Trecho do documento
JU – Tem mais a ver com a canetada da burocracia.
Lombardi – É isso aí. É a burocracia estatal buscando exercer algum nível de controle. Ocorre que é exercido um pseudo-controle, já que o conteúdo escolar é sempre mais difícil controlar. Num território de dimensão continental como do Brasil, é óbvio que o conteúdo trabalhado pelos professores vai se adequar, de alguma forma, a essa realidade multiforme do país.

Mas com relação ao conteúdo, gostaria de fazer uma provocação: o que será que é mais interessante, um conteúdo diversificado, que muda de acordo com a região ou com classe, ou possibilitarmos a todos os saberes que a sociedade acumulou, um conteúdo científico e cultural colossal e que deveria ser acessível a todos os homens? Se a gente pensar nessa dimensão, penso que a grande reivindicação a ser feita é a de uma educação que deve estar fortemente ancorada no conteúdo, nos conhecimentos filosóficos, científicos, literários e artísticos historicamente produzidos pelos homens.

Linhas de dados
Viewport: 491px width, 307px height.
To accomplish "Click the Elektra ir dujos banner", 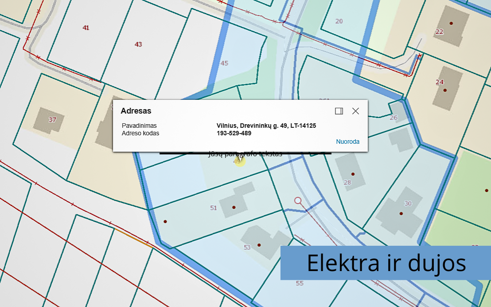I will 386,263.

Instruções do exercício
Traduza para o inglês a seguinte frase do trecho sobre burocracia e conteúdo escolar: "Ocorre que é exercido um pseudo-controle, já que o conteúdo escolar é sempre mais difícil controlar." Não é preciso usar as linhas de dados.

Resposta escrita
The thing is that what is exercised is a pseudo-control, since school content is always harder to control.